LORD JUSTICE MAY: I agree that this appeal should be dismissed and that the application for further permission on ground 3 and 4 should also be dismissed for the reasons given by my Lady Lady Justice Arden.

28.

To my mind, the first main issue in the appeal is comparatively straightforward to state. The issue, I think, was whether the two documents, each dated 10th December 2003, entitled "Bridging Facility", which were signed on behalf of both parties, constituted concluded written agreements. The case that they did not constitute concluded written agreements essentially was that there were four respects and some derivative respects in which the terms of letters were insufficiently definitive or precise to be able to constitute finding concluded contracts.
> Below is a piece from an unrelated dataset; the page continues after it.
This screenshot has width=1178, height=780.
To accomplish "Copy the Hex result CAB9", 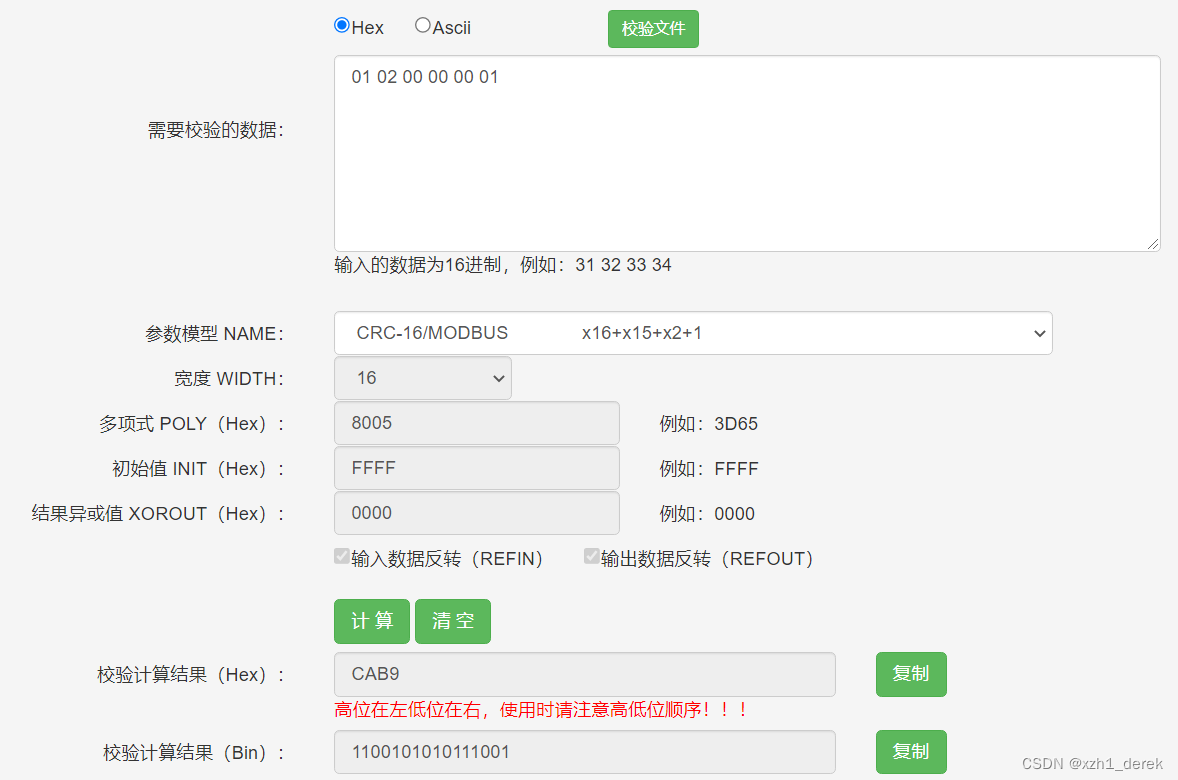I will click(911, 674).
There was, it is suggested, more to define and agree before this could happen. I suggested to Mr Raza during the period that, if there was a concluded written agreement, the necessary process of reasoning to reach that conclusion would also answer the question of whether the contract complied with Section 2 of the Law of Property (Miscellaneous Provisions) Act 1989. I remain of that view.

29.

Section 2(1) of the 1989 Act provides that:

"A contract for the sale or other disposition of an interest in land can only be made in writing and only by incorporating all the terms which the parties have expressly agreed in one document..."
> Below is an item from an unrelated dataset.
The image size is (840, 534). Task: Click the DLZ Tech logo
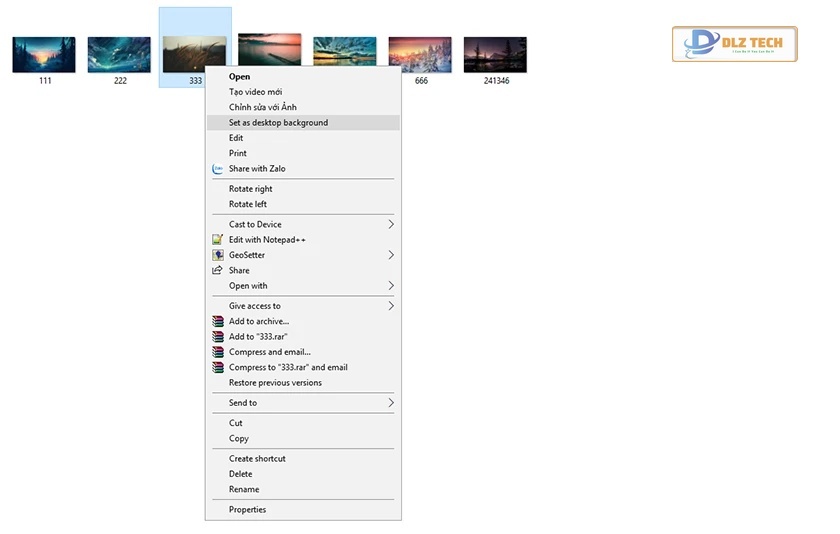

Subsection (2) says that the terms may be incorporated in a document by reference to some other document.

30.

In my judgment, the words "subject to our terms and conditions" incorporates into the terms of the letters the terms of the document to which it is agreed they refer; that is what had been referred to as the appellant's standard Facility Letter and by this means, in this respect, there was a compliance with Section 2(2). That, as I understand it, is Mr Raza's main point and in my judgment it fails. These were not contracts contained in two documents, only one of which was signed. They were contracts each contained in one document which sufficiently incorporated the formal terms and conditions.

31.

Another point is that the letters were each expressed to be subject to valuation. It was suggested, I think, that there is no valuation sufficient to bring certainty to the terms of the contract. Mr Raza further suggests that, since at a much later date, the joint expert valued the properties at values less than the amount Mr Marks had advanced and less than the valuation given earlier by Colleys, there was no contract. I agree with Lady Justice Arden that the words "subject to valuation" were a provision enabling the appellants, who were offering to provide bridging facilities, themselves to obtain a satisfactory valuation. The existence of the contract did not depend on the existence of any such valuation. It is not necessary to decide what the contractual position would have been if the appellant had obtained a valuation which may be regarded as unsatisfactory. The simple fact is that they obtained no valuation. The reality of it was that, having agreed to provide bridging finance, they were unable to do so. The joint expert valuation went, in my judgment, to the issue of damages, not to the existence of contracts or their breach.

32.

Points which Mr Raza makes, relying on detailed items of terms and conditions, in my judgment founder essentially because the claimant did not warrant any particular value for the properties. He simply handed over the Colleys valuation as being their opinion. It was open to the appellants to obtain their own valuation. They did not do so.

33.

Reliance on clause 12, in my judgment, founders if only because the appellants never did purport to withdraw their offers at any time when it might have been open to them effectively to do so. These seem to be the main points that were raised. On all the other points I am also in agreement with the judgment of Lady Justice Arden.

34.

THE PRESIDENT OF THE FAMILY DIVISION: I agree with both judgments.

Order: Appeal dismissed. The Application for permission to appeal grounds additional to those for which permission was granted on 12th August 2005 is also dismissed. The appellant is to pay the respondent's costs of the appeal and the application for permission on the standard basis, not including mediation costs. An interim payment of £10,000 is to be paid on account of costs.